Em São Paulo, a prática de Haddad tem demonstrado coerência com o seu discurso, que se tornou extremamente qualificado através do diálogo com os coletivos que tratam da mobilidade urbana, permitindo uma comunicação extremamente transparente e clara com a sociedade. Estes coletivos são a chave da popularidade da atual gestão, tendo em vista sua influência na opinião pública e capacidade de diagnosticar os acertos e deslizes no âmbito de sua especialidade.
A vitória do Executivo fortalezense, portanto, ao “concluir” os viadutos do Cocó (enquanto não houver alternativas para pedestres e ciclistas, a obra não pode ser considerada concluída à luz da Lei Federal 12587) ainda não pode ser cantada. Primeiro, porque o fenômeno chamado “demanda induzida”, amplamente conhecido no âmbito da mobilidade e segundo o qual obras feitas para carros atraem mais carros, tratará de congestionar os viadutos em alguns anos – veja-se a ampliação da Marginal do Tietê, na gestão Kassab, em São Paulo, que custou R$ 2 bilhões de reais e cujos efeitos na melhoria
do fluxo duraram apenas três anos. Segundo, porque o debate sobre mobilidade tem-se qualificado exponencialmente em Fortaleza, permitindo ao cidadão melhor avaliar as políticas de mobilidade da Prefeitura, à luz dos estudos mais modernos sobre o tema e das experiências de outras cidades.

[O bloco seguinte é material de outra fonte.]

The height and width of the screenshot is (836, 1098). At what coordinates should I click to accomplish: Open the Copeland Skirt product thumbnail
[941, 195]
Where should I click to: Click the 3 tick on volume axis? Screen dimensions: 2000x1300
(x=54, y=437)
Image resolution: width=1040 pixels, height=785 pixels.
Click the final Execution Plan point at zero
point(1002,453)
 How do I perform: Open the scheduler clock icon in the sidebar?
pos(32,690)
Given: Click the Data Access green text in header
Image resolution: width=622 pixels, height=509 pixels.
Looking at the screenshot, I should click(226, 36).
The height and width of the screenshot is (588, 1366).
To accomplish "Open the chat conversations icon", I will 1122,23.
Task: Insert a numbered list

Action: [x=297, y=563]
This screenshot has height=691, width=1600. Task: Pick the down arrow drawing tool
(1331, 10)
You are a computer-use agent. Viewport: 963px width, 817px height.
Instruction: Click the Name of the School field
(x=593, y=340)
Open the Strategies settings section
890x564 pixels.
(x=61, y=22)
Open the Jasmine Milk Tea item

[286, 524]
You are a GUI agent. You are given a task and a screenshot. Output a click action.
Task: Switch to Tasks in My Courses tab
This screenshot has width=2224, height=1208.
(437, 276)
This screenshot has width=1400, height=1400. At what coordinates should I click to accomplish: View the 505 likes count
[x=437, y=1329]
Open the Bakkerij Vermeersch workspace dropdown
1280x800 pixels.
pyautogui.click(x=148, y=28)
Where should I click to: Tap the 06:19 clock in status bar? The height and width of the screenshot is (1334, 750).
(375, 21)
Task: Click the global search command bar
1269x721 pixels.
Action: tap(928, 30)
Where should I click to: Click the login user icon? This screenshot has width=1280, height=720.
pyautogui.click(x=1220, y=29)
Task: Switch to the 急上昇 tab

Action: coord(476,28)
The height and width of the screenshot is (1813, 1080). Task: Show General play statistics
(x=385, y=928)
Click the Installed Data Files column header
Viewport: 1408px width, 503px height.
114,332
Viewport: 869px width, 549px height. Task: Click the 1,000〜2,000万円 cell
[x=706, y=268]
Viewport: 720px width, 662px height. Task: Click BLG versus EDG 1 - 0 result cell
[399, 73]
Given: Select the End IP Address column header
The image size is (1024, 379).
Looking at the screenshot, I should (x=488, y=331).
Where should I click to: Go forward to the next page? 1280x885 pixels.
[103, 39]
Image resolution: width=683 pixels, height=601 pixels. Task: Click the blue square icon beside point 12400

Neste contexto de qualificação de debates, a estratégia da Prefeitura de depender de notas à imprensa enviadas por assessores declarando-se deslumbrados com a Administração Municipal tende a expor a gestão ao ridículo e ao descrédito perante os cidadãos. A melhor alternativa ao prefeito Roberto Cláudio é deixar de lado o comprometimento com os erros já cometidos e aliar-se aos diversos coletivos que estão dispostos a ceder gratuitamente sua experiência em prol da cidade, melhorando, assim, sua comunicação com a sociedade.
*Celso Sakuraba,
Diretor-presidente da Ciclovida – Associação dos Ciclistas Urbanos de
Fortaleza, advogado e Mestre em Ciências Jurídico-Empresariais pela Universidade de Coimbra.